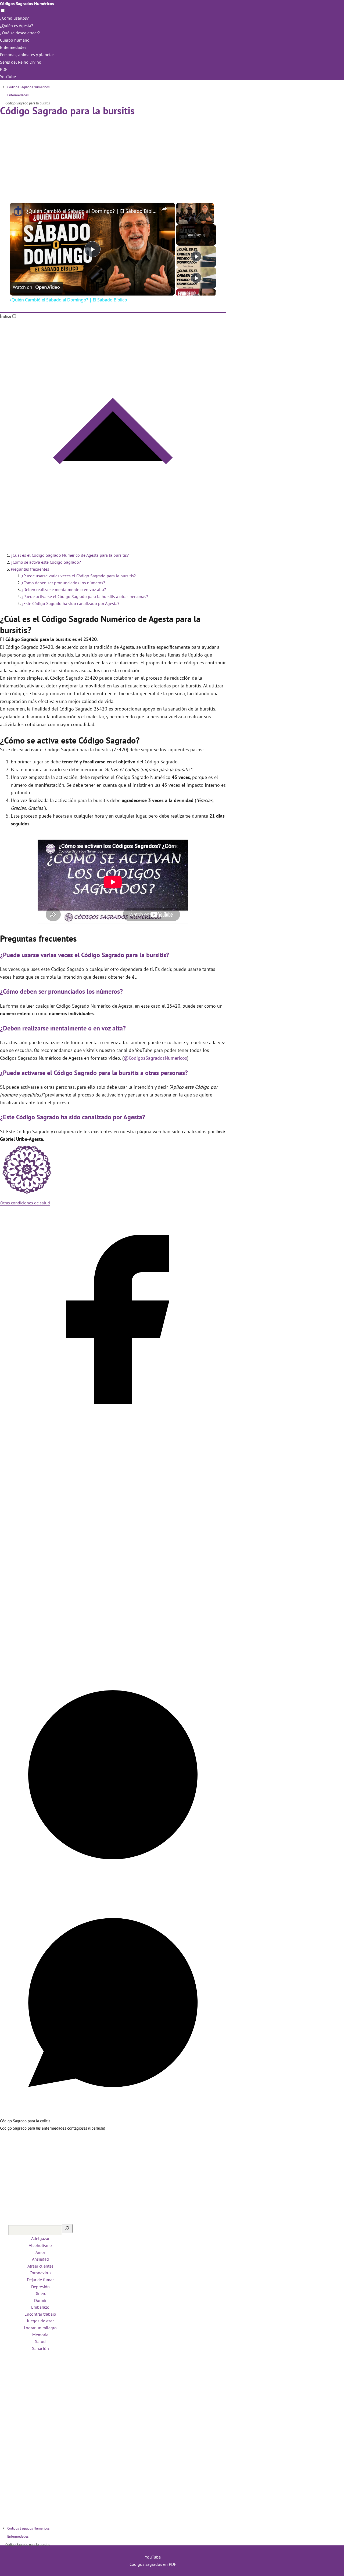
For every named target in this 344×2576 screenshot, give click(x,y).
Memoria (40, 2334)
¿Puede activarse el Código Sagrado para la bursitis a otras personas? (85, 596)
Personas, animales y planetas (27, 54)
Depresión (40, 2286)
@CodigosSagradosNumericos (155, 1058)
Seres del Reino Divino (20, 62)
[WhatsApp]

◆ ◆ ◆

### [WHAT TO PRODUCE]
Having removed the pictures, write out the records exactly as they stand.

### [SOLUTION]
For every named target in this 344×2576 screenshot, give click(x,y).
Memoria (40, 2334)
¿Puede activarse el Código Sagrado para la bursitis a otras personas? (85, 596)
Personas, animales y planetas (27, 54)
Depresión (40, 2286)
@CodigosSagradosNumericos (155, 1058)
Seres del Reino Divino (20, 62)
[WhatsApp]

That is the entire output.